Horses for courses as they say but if anyone can Licho Can :chuckle:


----------



## Mookistar (Feb 5, 2004)

with respect, WTF has Litchfields got to do with this thread?

It's just crapping for the sake of it. The OP is happy with his tune from a company with a massive reputation on here. don't see why you feel the need to stir the pot?


----------



## Takamo (Oct 18, 2005)

Mookistar said:


> with respect, WTF has Litchfields got to do with this thread?
> 
> It's just crapping for the sake of it. The OP is happy with his tune from a company with a massive reputation on here. don't see why you feel the need to stir the pot?


Lichfields personally has nothing to do with this thread but we are just stating a fact about the wizard when it comes to GTRs and mapping that's he's very very good :chuckle:


----------



## Mookistar (Feb 5, 2004)

and so is Ben? Whats your point?


----------



## alex_123_fra (Mar 26, 2008)

Mookistar said:


> with respect, WTF has Litchfields got to do with this thread?
> 
> It's just crapping for the sake of it. The OP is happy with his tune from a company with a massive reputation on here. don't see why you feel the need to stir the pot?


Well actually the reason Litchfields was mentioned was because a poster wanted to know if Litch would provide 15 retunes/remaps for free as Ben appears to have done. The implication being if Litch don't do this, they are somehow inferior so I see it as fairly correct to also state that Litchfield are excellent tuners and I don't expect to see them providing 15 tunes for free (or any other tuner for that matter). 

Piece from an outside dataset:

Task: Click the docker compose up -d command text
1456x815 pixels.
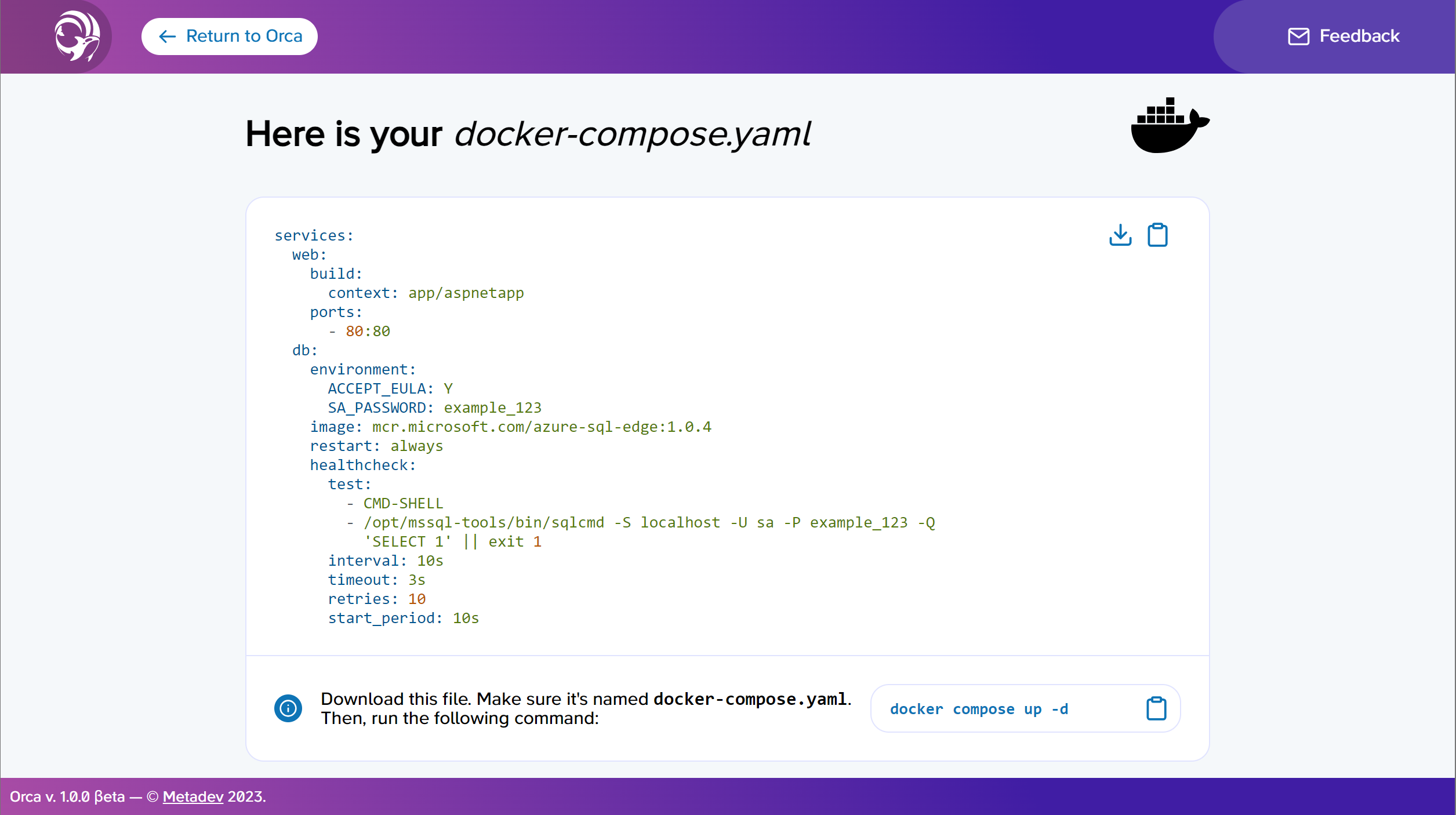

If a tuner wants to spend their time doing multiple free maps when new parts are on the car, fair play and very good for them but that doesn't make anyone else less good. I also don't see it as a very sustainable business plan for said mapper if customers go in expecting free maps forever more when x or y part is installed.


----------



## tonigmr2 (Sep 12, 2002)

It's not 15 maps on 15 different days though is it.

I would expect any mapper, if you've booked them for the day, to help you have a play with this and that until you had got what you wanted. That's normal in fact. 

It's not the same as buying a package from a tuner with a stated expected output. Apples and pears again!


----------



## charles charlie (May 3, 2008)

**** me the ignorance on here annoys the crap out of me.

He's had 15 tunes over etuning. I suppose you fanboys think litchos do one flash and that's it all done. No road or load testing with adjustments then? Don't make me laugh.


It beggars belief that anyone can see anything bad in Bennoffering successive free maps to his customers.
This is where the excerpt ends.